*Exercise directions*: Reproduce the listing word for word, leaving every picture behind.

*Recorded data*:
******************************

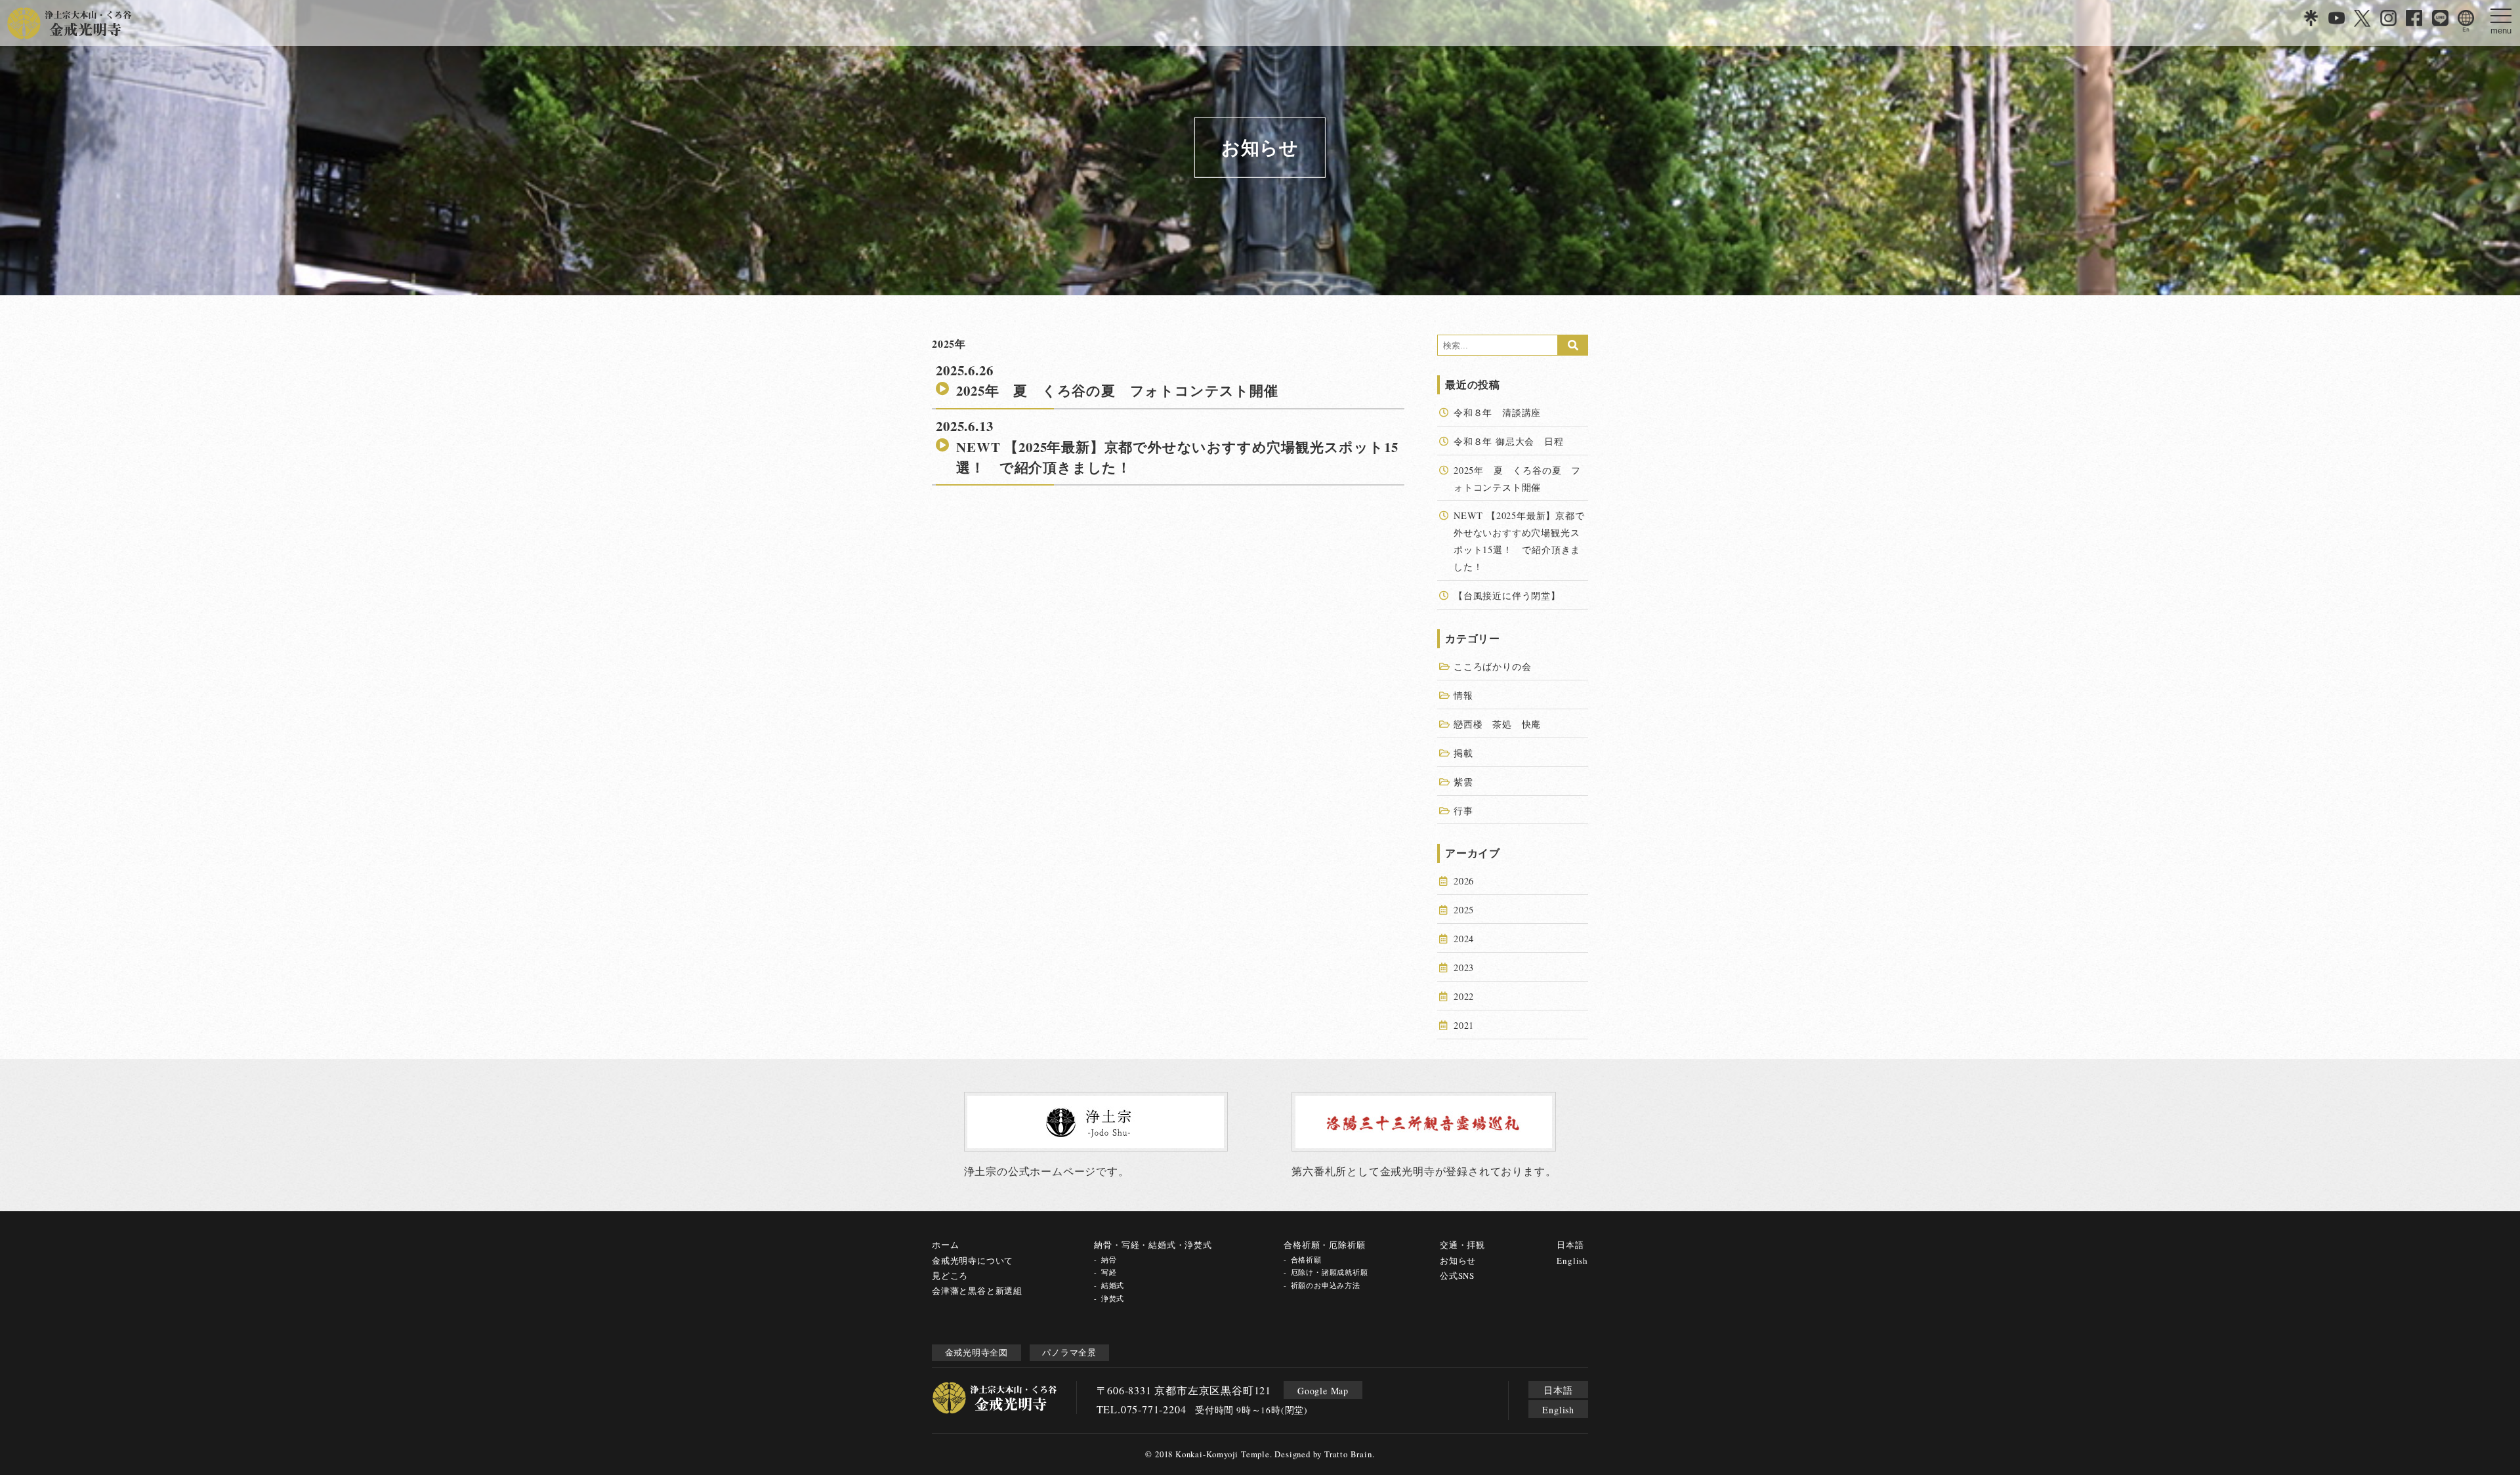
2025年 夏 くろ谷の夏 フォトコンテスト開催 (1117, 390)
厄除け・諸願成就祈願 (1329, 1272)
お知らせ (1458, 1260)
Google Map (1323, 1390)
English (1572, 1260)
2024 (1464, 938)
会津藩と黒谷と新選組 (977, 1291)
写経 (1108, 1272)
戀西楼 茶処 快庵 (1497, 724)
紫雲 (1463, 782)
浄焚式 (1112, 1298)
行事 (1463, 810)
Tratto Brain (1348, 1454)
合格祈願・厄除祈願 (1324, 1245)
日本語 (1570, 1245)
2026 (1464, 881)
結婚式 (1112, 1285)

******************************

*Problem solution*:
2025年 夏 くろ谷の夏 フォトコンテスト開催 (1117, 390)
厄除け・諸願成就祈願 (1329, 1272)
お知らせ (1458, 1260)
Google Map (1323, 1390)
English (1572, 1260)
2024 (1464, 938)
会津藩と黒谷と新選組 (977, 1291)
写経 (1108, 1272)
戀西楼 茶処 快庵 (1497, 724)
紫雲 (1463, 782)
浄焚式 (1112, 1298)
行事 (1463, 810)
Tratto Brain (1348, 1454)
合格祈願・厄除祈願 (1324, 1245)
日本語 (1570, 1245)
2026 (1464, 881)
結婚式 (1112, 1285)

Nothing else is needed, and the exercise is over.